OBIETTIVI:
**1)** Secondo il testo, perché chi scrive ritiene di poter dire alcune cose con modesta certezza? Rispondi in una o due frasi.
**2)** Trascrivi dal testo il passo che comincia con "Come se lo avessi" e finisce con "se leggessi me.".
**3)** Indica se ciascuna delle seguenti affermazioni concorda con il testo, rispondendo sì o no e citando alla lettera le parole decisive: (a) l'autore di cui si parla è molto caro a chi scrive; (b) l'ultima versione è datata Roma 2013; (c) Giampaolo ama la letteratura francese.

TESTO DI PARTENZA:
──────────
Seconda versione, Roma 2013
Ultima versione, Sant’Angelo a Cancelli (AV) 2014

Autore molto caro a me, lo confesso subito.
Come se lo avessi sempre conosciuto, per lo strano fenomeno della fata morgana, far sembrare vicinissime due sponde.
Così lo leggo per amicizia, per relazione umana, per piacere. Leggo sempre come se leggessi me.
“ Le fantasie adolescenziali su di una vita da scrittore maledetto, si erano realizzate. In qualche parte dentro di me, sapevo che c’era qualcosa di sbagliato, la parola non superava la carta, come se la carta fosse stata un buco nero che mangia tutto e tutto prende dalle costellazioni dei miei pensieri, del mio animo e si disintegra. L’estraniarsi dal gruppo e godere dello stato di bandito, ad esempio, era una cosa che avevo sempre fatto e mi piaceva. Io godevo nell’essere escluso, nell’avere il ruolo della vittima. Non appena qualcuno prendeva seriamente in considerazione le mie qualità, quelle poche, in me nasceva come un pagliaccio che voleva distruggere tutto e così è stato... Una notte ho dato fuoco anche a questo boschetto.”
Ho fatto lettura accurata e attenta e credo di poter dire con modesta certezza alcune cose.
Giampaolo ama la letteratura americana, quella di Taxi Driver

 Martin Scorsese incontra Jan Paul Sartre, La Nausea 
“Che cosa c’è da temere da un mondo così regolare?”.
──────────
MATERIALE DI PARTENZA:

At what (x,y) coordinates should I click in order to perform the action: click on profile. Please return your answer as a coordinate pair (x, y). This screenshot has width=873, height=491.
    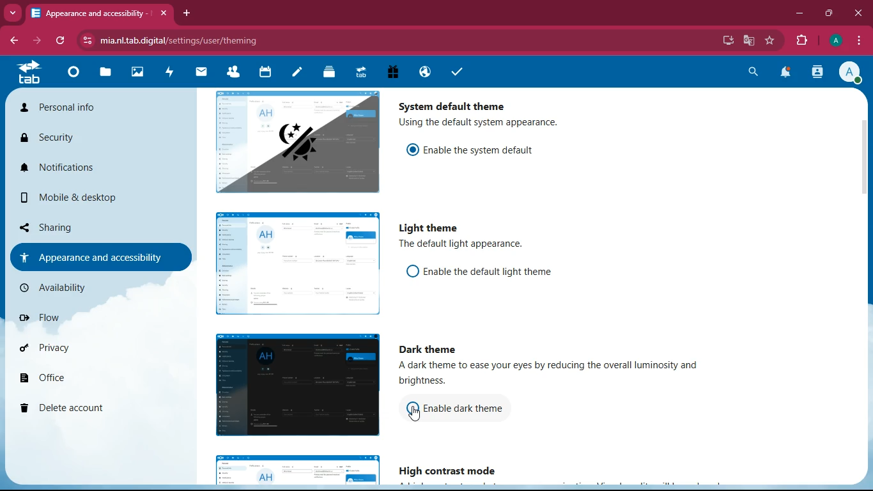
    Looking at the image, I should click on (836, 40).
──────────
LE RISPOSTE:
**1)** Chi scrive ritiene di poter dire alcune cose con modesta certezza perché ha fatto una lettura accurata e attenta.

**2)**
Come se lo avessi sempre conosciuto, per lo strano fenomeno della fata morgana, far sembrare vicinissime due sponde.
Così lo leggo per amicizia, per relazione umana, per piacere. Leggo sempre come se leggessi me.

**3)**
(a) Sì: "Autore molto caro a me, lo confesso subito."
(b) No: "Ultima versione, Sant’Angelo a Cancelli (AV) 2014"
(c) No: "Giampaolo ama la letteratura americana"